Meet Our Students
Miranda Zapor Cruz
Miranda Zapor Cruz is a Ph.D. candidate in Religion, Politics, and Society. Her dissertation, "It's Our Country and Our Cathedral: Sajudis and the Lithuanian Catholic Church," focuses on religion and nationalism in Lithuania from 1988 to its independence from the USSR in 1991. She holds a B.A. in Religion from Whitworth University with minors in philosophy, sociology, and biblical languages and an M.Div. from Princeton Theological Seminary with emphases in church history and ethics.
Miranda is also interested in religion and politics in the United States, secularism in Europe, war and Christian conscience, and Christianity under communism in Central and Eastern Europe. Her interests have been strongly influenced by her academic and volunteer work in Lithuania, Germany, Czech Republic, and Ghana, and also by her own Christian faith and Eastern European heritage. She hopes to teach courses on church history, religion and politics, and Christianity in Eastern Europe.
Jason A. Hines
Jason Hines is a Ph.D. candidate in Church-State Studies. He received a B.A. in Political science from the University of Connecticut and a J.D. from Harvard Law School. After a five year career as a commercial litigator in Philadelphia, Jason decided to study questions of religious liberty and constitutional law in the American context. His dissertation will discuss the political activities of Christian church institutions in the light of the religious history of church-state separation.
Jason is also involved in several blogs devoted to religious and church-state questions. He is a columnist for the blog for Spectrum Magazine and is an associate editor for ReligiousLiberty.TV. He also maintains his own blog, HineSight, where he talks about religion, church-state issues, politics, and the occasional post pertaining to his beloved Philadelphia Eagles. Jason and his wife Lilly (who is also an attorney) reside in Waco.
Lauren Lea Tapley
Lauren Lea Tapley is a Ph.D. candidate in Religion, Politics, and Society in the J.M. Dawson Institute of Church-State Studies at Baylor University.
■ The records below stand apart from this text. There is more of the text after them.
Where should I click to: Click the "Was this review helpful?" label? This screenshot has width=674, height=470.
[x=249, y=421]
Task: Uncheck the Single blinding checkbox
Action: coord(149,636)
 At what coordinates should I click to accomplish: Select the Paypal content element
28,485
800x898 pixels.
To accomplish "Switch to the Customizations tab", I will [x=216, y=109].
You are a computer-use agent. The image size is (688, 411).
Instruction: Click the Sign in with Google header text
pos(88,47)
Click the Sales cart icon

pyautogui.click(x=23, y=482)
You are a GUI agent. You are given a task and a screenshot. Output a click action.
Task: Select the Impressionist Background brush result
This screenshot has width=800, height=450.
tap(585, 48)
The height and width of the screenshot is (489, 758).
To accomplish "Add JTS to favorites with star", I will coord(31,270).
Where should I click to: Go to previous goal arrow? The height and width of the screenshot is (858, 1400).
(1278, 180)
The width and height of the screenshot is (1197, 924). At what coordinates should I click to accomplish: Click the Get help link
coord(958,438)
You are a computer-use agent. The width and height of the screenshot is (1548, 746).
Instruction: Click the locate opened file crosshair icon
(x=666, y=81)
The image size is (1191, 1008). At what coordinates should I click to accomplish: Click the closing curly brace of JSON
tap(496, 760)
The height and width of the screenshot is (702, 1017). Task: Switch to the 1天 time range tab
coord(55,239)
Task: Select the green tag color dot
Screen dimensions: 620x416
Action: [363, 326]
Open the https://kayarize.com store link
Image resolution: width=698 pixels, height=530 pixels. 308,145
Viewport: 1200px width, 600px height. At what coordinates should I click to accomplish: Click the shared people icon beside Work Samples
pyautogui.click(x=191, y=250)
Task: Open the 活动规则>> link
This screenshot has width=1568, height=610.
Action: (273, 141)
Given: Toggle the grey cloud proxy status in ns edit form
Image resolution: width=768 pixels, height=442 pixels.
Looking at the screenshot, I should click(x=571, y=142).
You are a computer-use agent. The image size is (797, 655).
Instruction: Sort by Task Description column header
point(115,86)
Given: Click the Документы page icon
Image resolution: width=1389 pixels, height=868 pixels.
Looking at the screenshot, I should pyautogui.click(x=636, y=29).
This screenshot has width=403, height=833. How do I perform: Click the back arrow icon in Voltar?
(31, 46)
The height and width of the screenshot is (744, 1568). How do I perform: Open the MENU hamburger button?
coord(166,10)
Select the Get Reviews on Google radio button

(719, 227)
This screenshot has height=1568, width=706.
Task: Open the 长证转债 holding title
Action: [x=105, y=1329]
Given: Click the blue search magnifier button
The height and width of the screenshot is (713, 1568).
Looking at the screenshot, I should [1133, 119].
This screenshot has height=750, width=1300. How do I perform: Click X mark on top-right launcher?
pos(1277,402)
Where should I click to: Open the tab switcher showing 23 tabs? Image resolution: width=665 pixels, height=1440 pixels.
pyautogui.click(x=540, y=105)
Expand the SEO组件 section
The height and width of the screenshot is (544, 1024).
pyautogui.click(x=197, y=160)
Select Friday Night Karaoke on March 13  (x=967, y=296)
Her dissertation "Human Rights and Religious Dissidents in the Brezhnev Era: the Effect of the Human Rights Movement on the Activism of Religious Dissidents" explores the impact that the growing human rights movement in the Soviet Union during the Brezhnev era had on the level of activism by religious dissidents, particularly Orthodox and Baptist dissenters in Russia.
Lauren holds a B.A. and M.A. in History from Baylor University with a minor in Russian and concentrations in European intellectual history and Russian history. Her research interests include Modern European intellectual history, particularly early communist writers, Russian literature and philosophy, particularly in reference to the early Soviet period, the Cold War, human rights in Eastern Europe and Russia, and religious life during and after communism in Russia. Lauren's hope is to teach courses in Russian history, European intellectual history, and Christianity in Europe.